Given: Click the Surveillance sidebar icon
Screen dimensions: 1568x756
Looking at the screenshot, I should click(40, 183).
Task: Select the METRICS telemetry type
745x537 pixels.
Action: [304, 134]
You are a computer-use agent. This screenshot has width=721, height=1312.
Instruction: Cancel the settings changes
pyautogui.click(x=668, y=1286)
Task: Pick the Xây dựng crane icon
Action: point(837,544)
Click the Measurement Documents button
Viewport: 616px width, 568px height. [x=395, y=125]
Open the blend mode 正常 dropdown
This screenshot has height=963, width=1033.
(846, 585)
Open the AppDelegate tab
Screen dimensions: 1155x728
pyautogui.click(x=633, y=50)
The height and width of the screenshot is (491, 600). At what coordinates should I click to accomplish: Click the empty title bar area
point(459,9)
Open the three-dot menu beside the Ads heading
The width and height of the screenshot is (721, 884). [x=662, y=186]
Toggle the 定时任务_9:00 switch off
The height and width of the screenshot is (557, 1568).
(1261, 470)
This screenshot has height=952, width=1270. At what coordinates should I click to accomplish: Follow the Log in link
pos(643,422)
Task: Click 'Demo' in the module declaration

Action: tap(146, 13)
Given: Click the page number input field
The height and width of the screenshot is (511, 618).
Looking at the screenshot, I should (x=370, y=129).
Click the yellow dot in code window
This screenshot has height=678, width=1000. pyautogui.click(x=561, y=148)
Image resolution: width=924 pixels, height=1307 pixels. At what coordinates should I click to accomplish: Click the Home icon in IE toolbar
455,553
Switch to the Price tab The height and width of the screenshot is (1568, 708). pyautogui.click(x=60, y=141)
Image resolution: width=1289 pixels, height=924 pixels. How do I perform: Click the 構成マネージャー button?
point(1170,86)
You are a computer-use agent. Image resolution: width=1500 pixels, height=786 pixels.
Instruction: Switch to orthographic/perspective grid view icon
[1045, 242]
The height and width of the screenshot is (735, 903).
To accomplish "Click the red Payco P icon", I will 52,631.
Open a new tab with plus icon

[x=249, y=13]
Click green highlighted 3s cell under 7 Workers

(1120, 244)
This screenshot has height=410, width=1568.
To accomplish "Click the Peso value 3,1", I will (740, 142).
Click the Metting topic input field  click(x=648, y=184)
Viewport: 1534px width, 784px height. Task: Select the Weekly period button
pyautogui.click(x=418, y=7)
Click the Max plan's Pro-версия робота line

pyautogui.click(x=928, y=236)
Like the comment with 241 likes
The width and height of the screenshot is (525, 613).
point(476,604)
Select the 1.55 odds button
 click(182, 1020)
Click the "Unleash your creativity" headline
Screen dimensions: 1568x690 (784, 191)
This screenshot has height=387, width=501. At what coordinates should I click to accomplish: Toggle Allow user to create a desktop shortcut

# [YOUR GOAL]
Please copy the data word for word, starting at the line that contains "The height and width of the screenshot is (491, 600)." and ending with the last line of the data.

# [RESPONSE]
The height and width of the screenshot is (491, 600). At what coordinates should I click to accomplish: Click the empty title bar area
point(459,9)
Open the three-dot menu beside the Ads heading
The width and height of the screenshot is (721, 884). [x=662, y=186]
Toggle the 定时任务_9:00 switch off
The height and width of the screenshot is (557, 1568).
(1261, 470)
This screenshot has height=952, width=1270. At what coordinates should I click to accomplish: Follow the Log in link
pos(643,422)
Task: Click 'Demo' in the module declaration

Action: tap(146, 13)
Given: Click the page number input field
The height and width of the screenshot is (511, 618).
Looking at the screenshot, I should (x=370, y=129).
Click the yellow dot in code window
This screenshot has height=678, width=1000. pyautogui.click(x=561, y=148)
Image resolution: width=924 pixels, height=1307 pixels. At what coordinates should I click to accomplish: Click the Home icon in IE toolbar
455,553
Switch to the Price tab The height and width of the screenshot is (1568, 708). pyautogui.click(x=60, y=141)
Image resolution: width=1289 pixels, height=924 pixels. How do I perform: Click the 構成マネージャー button?
point(1170,86)
You are a computer-use agent. Image resolution: width=1500 pixels, height=786 pixels.
Instruction: Switch to orthographic/perspective grid view icon
[1045, 242]
The height and width of the screenshot is (735, 903).
To accomplish "Click the red Payco P icon", I will 52,631.
Open a new tab with plus icon

[x=249, y=13]
Click green highlighted 3s cell under 7 Workers

(1120, 244)
This screenshot has height=410, width=1568.
To accomplish "Click the Peso value 3,1", I will (740, 142).
Click the Metting topic input field  click(x=648, y=184)
Viewport: 1534px width, 784px height. Task: Select the Weekly period button
pyautogui.click(x=418, y=7)
Click the Max plan's Pro-версия робота line

pyautogui.click(x=928, y=236)
Like the comment with 241 likes
The width and height of the screenshot is (525, 613).
point(476,604)
Select the 1.55 odds button
 click(182, 1020)
Click the "Unleash your creativity" headline
Screen dimensions: 1568x690 (784, 191)
This screenshot has height=387, width=501. At what coordinates should I click to accomplish: Toggle Allow user to create a desktop shortcut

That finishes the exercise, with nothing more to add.